Nos termos do artigo 46.º n.º 1 da LAV, a impugnação de uma sentença arbitral perante um tribunal estadual só pode revestir a forma de pedido de anulação, salvo se as partes tiverem acordado em sentido diferente, ao abrigo do n.º 4 do artigo 39.º.
Assim, em regra, não pode ser interposto recurso perante o tribunal estadual da sentença arbitral que se pronuncie sobre o fundo da causa ou que ponha termo ao processo arbitral, mesmo que dele não conheça. Tal só pode ocorrer se as partes tiverem expressamente previsto tal possibilidade na convenção de arbitragem e se a decisão não se fundar na equidade, nem for obtida mediante composição amigável.
Por outro lado, por força do disposto no n.º 9 do artigo 46.º da LAV, o tribunal estadual que anule a sentença arbitral não pode conhecer do mérito da questão ou questões decididas na arbitragem: tais questões, se alguma das partes o pretender, devem ser submetidas a outro tribunal arbitral para serem por este decididas. Assim, Acórdão Tribunal da Relação de Guimarães 122/23.0YRGMR, de 23.11.2023, relatado pela Des MARIA AMÁLIA SANTOS, sumariado, “II- O pedido de Anulação da Sentença Arbitral pressupõe a verificação de algum dos fundamentos taxativamente previstos na LAV, e que correspondem, grosso modo, apenas a vícios de ordem formal (equiparados às nulidades da sentença previstas no art.º 615º do CPC). III- Não cabe assim na Ação de Anulação da Sentença Arbitral a impugnação do mérito da decisão – nem quanto á matéria de facto, nem quanto à matéria jurídica. IV- Se as partes se vincularam por uma “Convenção Arbitral”, e nada estipularam quanto à possibilidade de recurso da decisão arbitral, têm de sujeitar-se à decisão dos árbitros em tudo quanto exceda as meras questões formais - violação de princípios e regras procedimentais, taxativamente previstas na LAV.” e Acórdão Tribunal da Relação de Guimarães 169/24.9YRGMR, de 24.10.2024, relatado pela Des CARLA OLIVEIRA, sumariado ” I – Em sede de acção de anulação de sentença arbitral não pode o Tribunal da Relação conhecer do mérito da questão ou questões por aquela decididas.
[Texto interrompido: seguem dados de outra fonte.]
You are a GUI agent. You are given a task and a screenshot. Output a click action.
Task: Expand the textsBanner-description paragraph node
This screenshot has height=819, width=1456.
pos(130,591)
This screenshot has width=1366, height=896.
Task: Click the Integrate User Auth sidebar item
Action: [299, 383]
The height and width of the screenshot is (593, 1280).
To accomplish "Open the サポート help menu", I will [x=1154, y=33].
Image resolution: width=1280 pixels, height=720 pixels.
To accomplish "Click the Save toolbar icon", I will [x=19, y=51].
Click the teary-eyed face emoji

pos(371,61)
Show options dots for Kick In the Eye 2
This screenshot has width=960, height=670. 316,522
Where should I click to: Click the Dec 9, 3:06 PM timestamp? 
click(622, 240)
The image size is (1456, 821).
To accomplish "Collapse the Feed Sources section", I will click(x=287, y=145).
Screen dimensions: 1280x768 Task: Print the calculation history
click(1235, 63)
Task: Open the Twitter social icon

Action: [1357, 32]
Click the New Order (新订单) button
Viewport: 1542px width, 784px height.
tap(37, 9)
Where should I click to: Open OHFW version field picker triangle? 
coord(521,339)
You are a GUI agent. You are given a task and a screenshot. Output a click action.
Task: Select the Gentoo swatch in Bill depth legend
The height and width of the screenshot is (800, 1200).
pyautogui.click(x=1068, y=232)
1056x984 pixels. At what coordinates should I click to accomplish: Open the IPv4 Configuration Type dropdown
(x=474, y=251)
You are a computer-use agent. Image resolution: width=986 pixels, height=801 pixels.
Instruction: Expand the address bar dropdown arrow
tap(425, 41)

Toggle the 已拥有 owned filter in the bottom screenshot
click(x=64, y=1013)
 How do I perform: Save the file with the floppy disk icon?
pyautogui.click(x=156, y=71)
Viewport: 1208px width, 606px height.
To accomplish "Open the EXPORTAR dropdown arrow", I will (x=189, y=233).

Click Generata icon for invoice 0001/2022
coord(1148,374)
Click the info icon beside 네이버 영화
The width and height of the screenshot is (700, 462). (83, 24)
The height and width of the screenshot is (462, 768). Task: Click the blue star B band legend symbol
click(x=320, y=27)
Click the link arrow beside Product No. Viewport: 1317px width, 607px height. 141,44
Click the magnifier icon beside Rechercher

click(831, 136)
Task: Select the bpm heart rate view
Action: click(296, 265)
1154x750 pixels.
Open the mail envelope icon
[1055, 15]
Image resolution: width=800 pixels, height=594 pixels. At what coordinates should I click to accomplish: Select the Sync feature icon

II - A discordância com a valoração da prova feita pelo Tribunal Arbitral pode configurar erro de julgamento, mas não uma violação dos princípios da igualdade e do contraditório previstos no art.º 30º, nº 1, da LAV.” e demais jurisprudência citada por este aresto.
Podemos assim, afirmar, categoricamente, que os fundamentos da anulação das sentenças arbitrais estão taxativamente estabelecidos, no nº 3 do artigo 46º da Lei da Arbitragem Voluntária.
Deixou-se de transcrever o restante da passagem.